** BEGIN Records for this exercise **

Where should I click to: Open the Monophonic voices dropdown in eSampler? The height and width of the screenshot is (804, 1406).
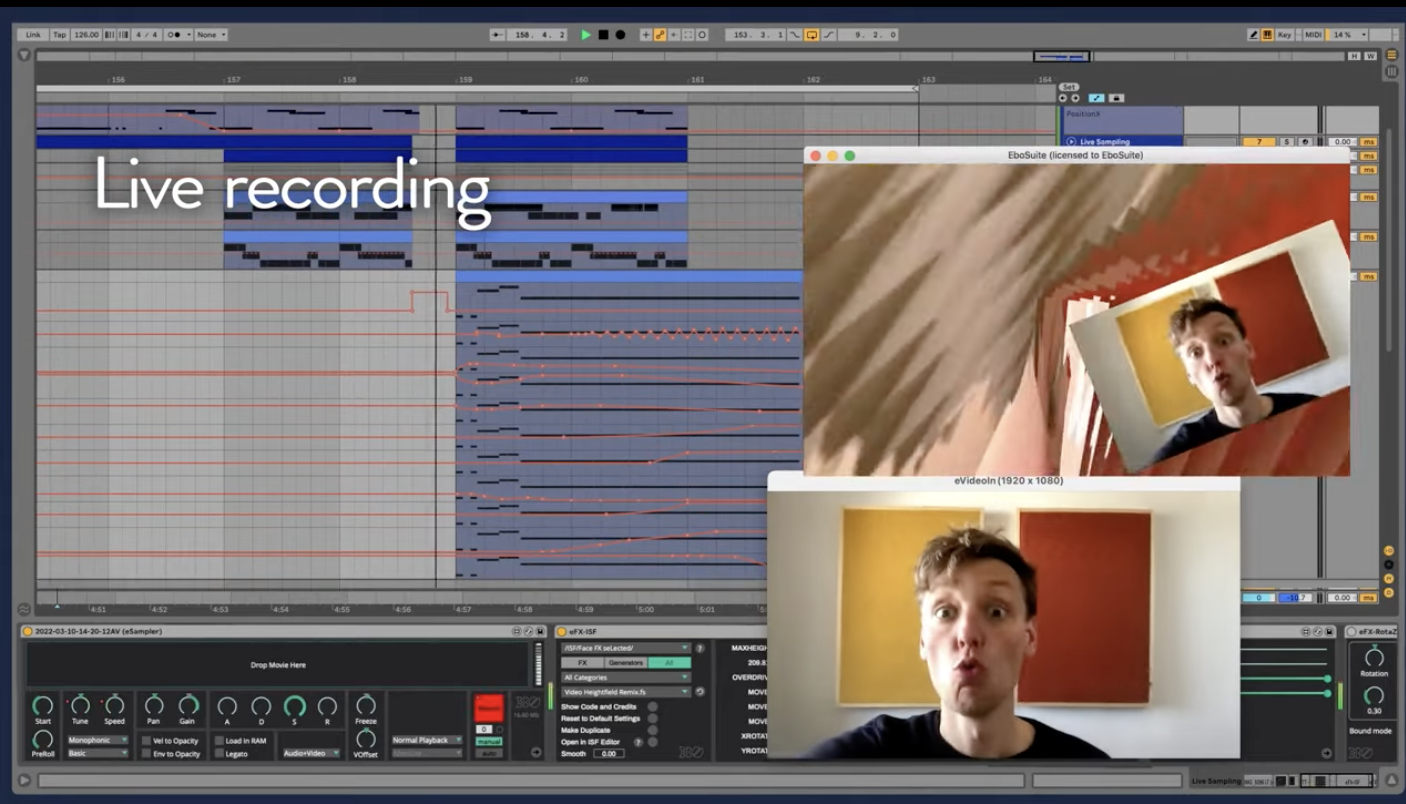(x=97, y=739)
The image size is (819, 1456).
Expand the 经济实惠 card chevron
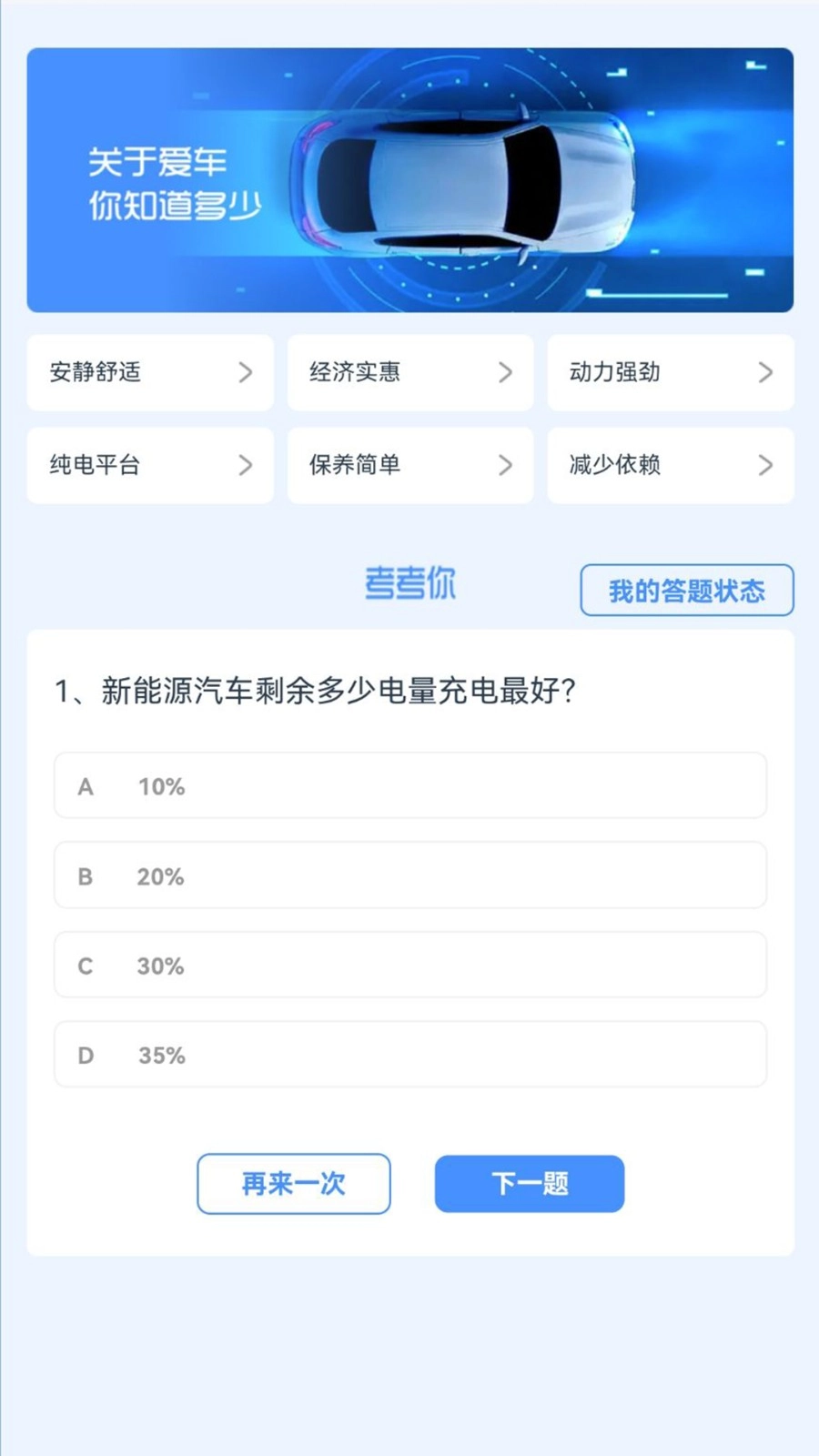505,373
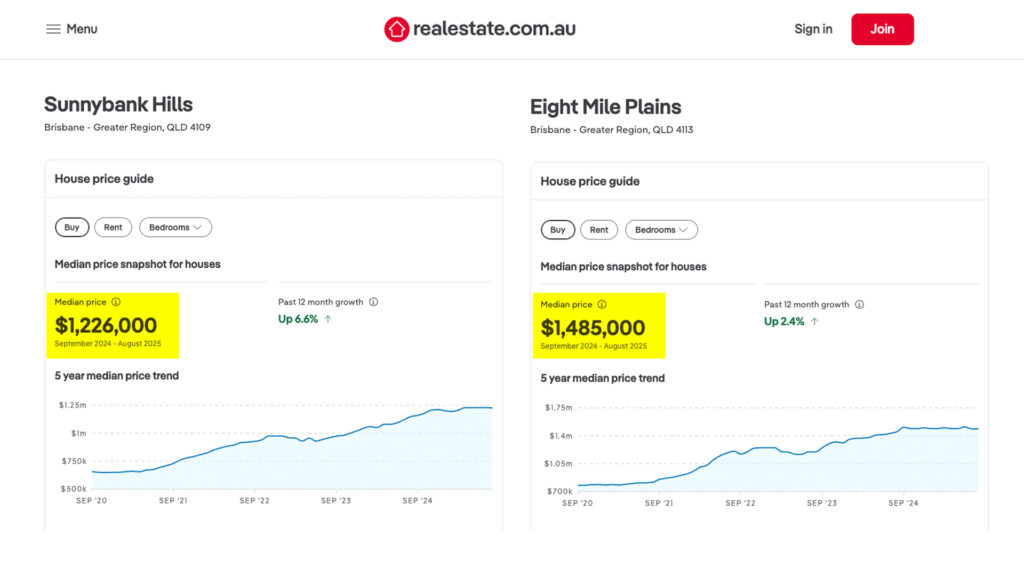Expand Bedrooms dropdown for Sunnybank Hills

(x=175, y=228)
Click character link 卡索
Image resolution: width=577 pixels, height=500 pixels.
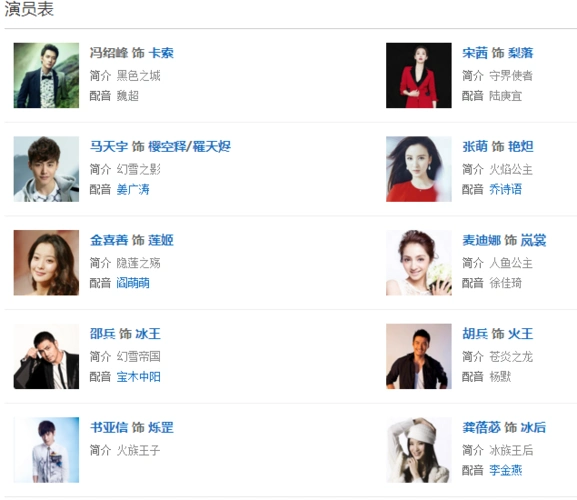click(x=161, y=53)
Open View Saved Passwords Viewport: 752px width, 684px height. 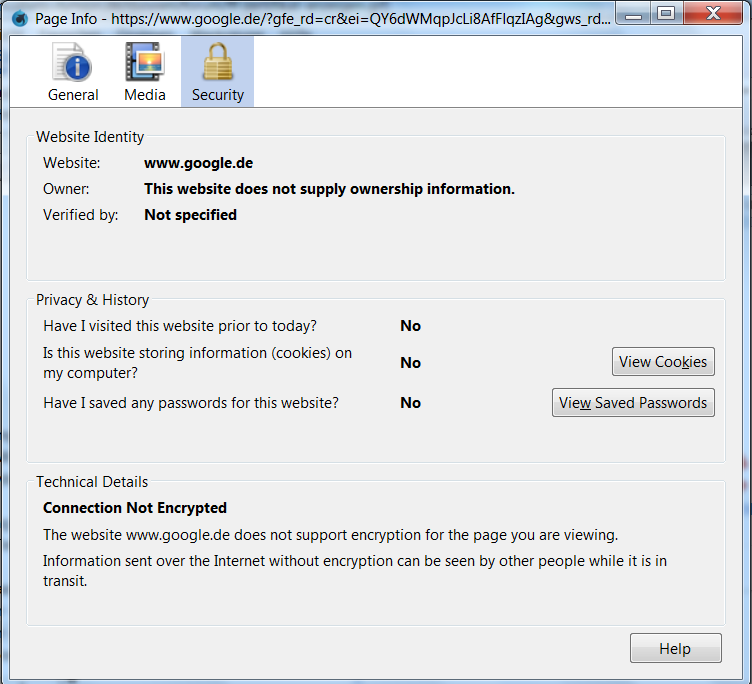click(633, 403)
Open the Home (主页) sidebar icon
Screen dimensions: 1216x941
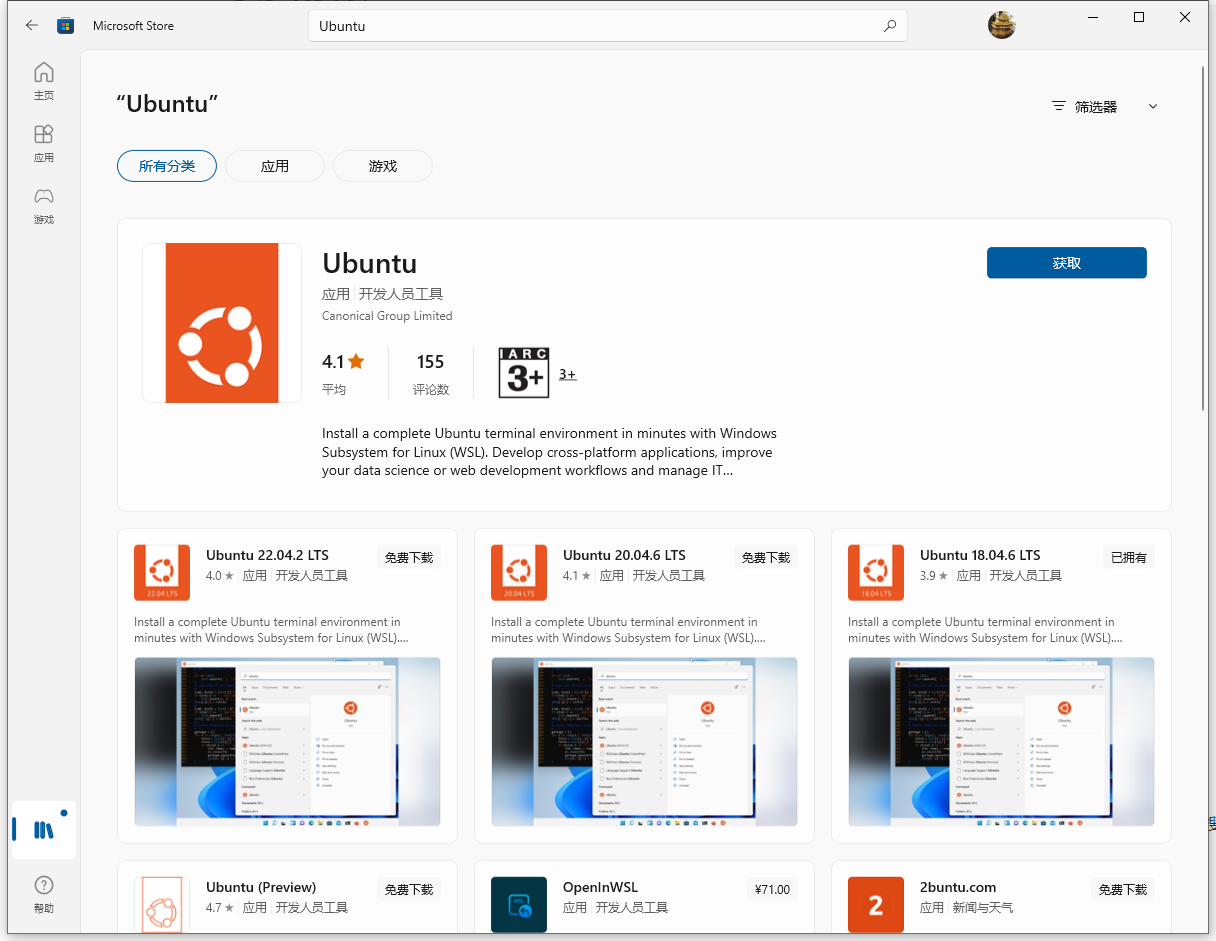pos(44,80)
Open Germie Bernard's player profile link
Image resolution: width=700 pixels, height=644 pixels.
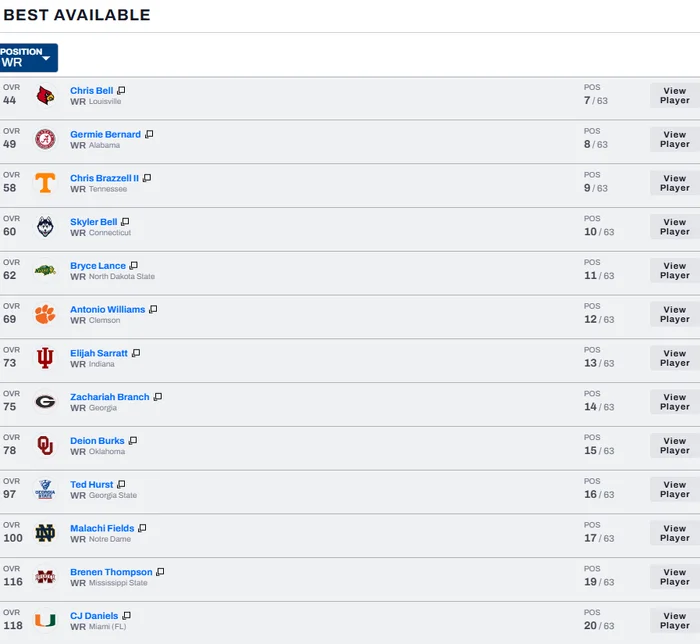point(105,135)
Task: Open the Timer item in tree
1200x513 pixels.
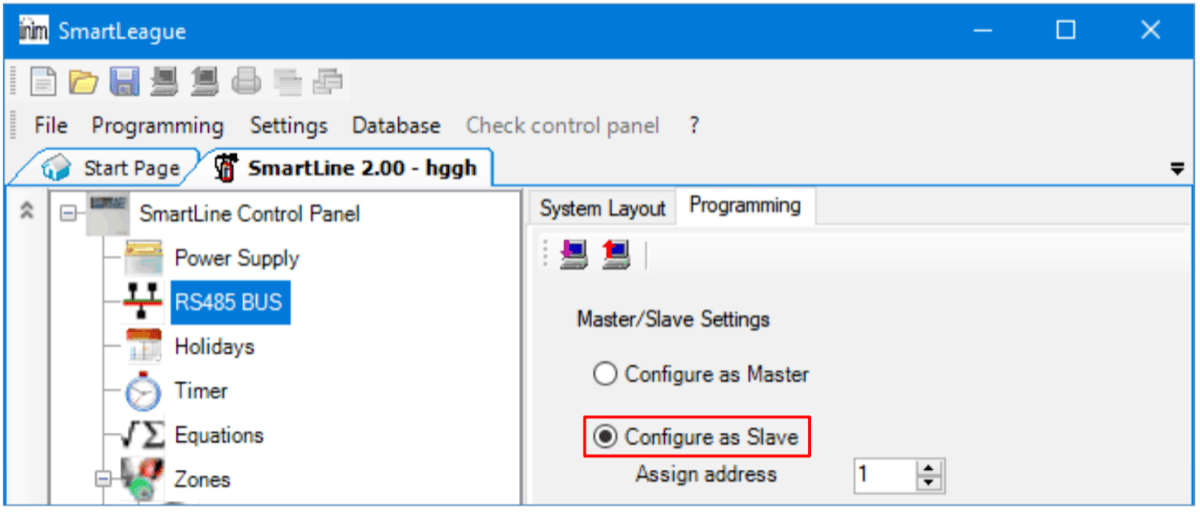Action: click(200, 391)
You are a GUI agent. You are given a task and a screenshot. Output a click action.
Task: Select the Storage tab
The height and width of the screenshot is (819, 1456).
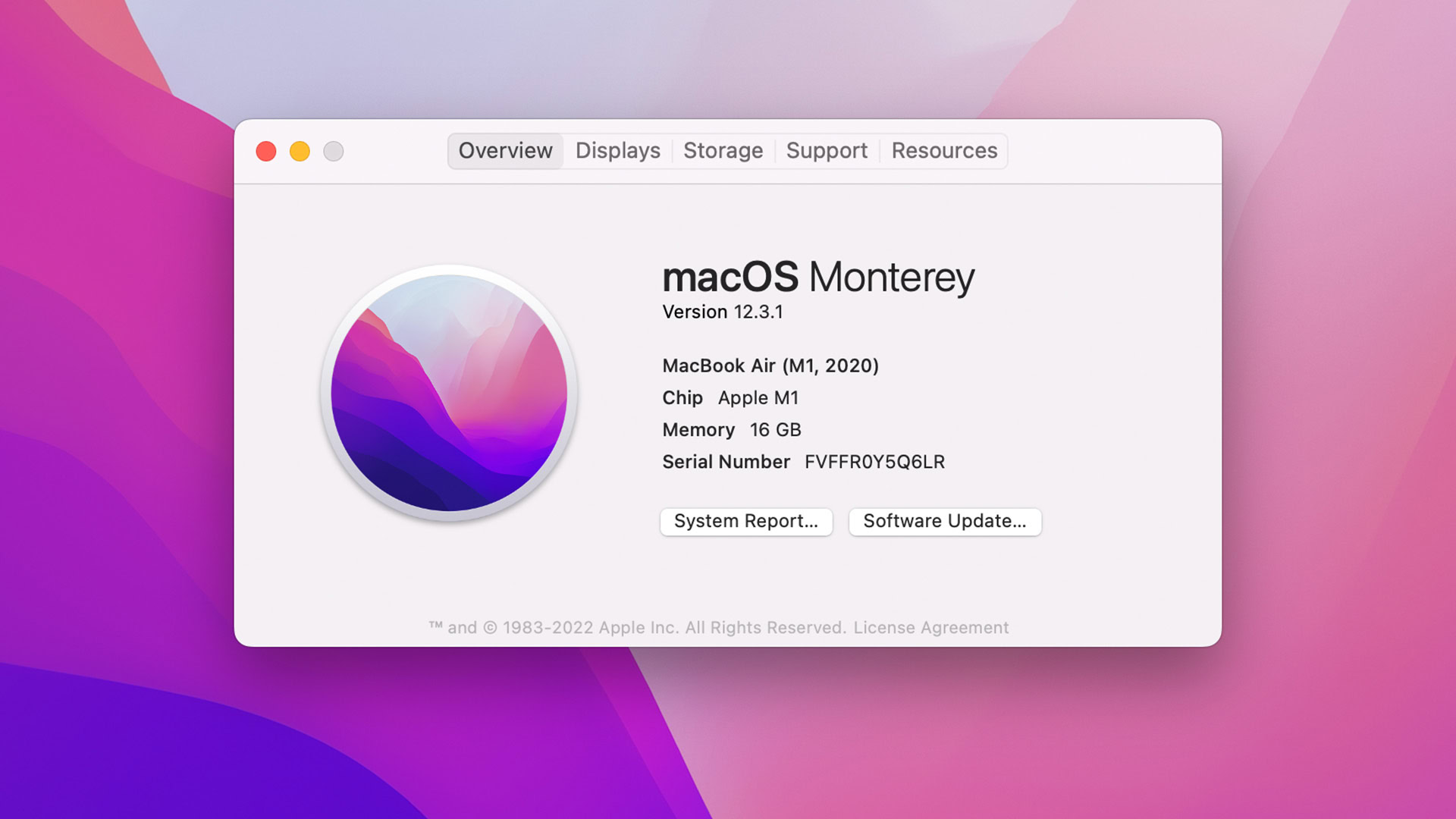(x=723, y=151)
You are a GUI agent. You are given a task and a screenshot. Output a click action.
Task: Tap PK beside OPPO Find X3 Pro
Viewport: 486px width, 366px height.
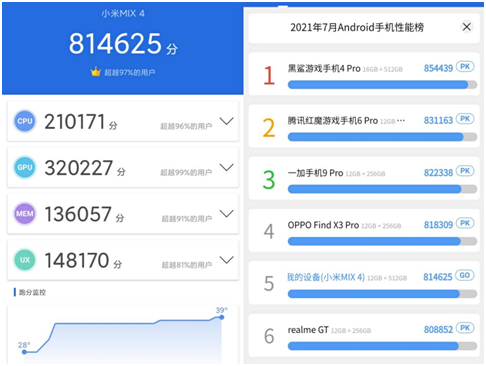pyautogui.click(x=465, y=223)
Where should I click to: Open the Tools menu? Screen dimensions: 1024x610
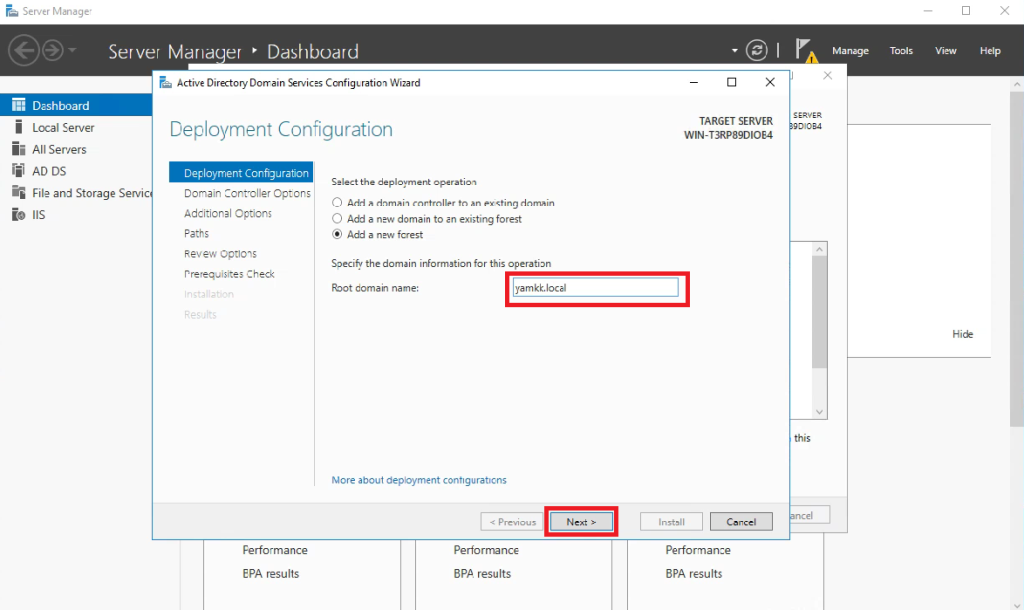901,50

** END Records for this exercise **

Task prompt: Convert the items in the stretch from the line containing "Open the Home (主页) sidebar icon" through the line containing "point(105,135)" into a two-column CSV with the headers item and answer. Give one row per item, put each value in its own quoted field with line breaks changed to spaces, and omit the pictures.

Response for this exercise:
item,answer
"Open the Home (主页) sidebar icon Screen dimensions: 1216x941","pos(44,80)"
"Open Germie Bernard's player profile link Image resolution: width=700 pixels, height=644 pixels.","point(105,135)"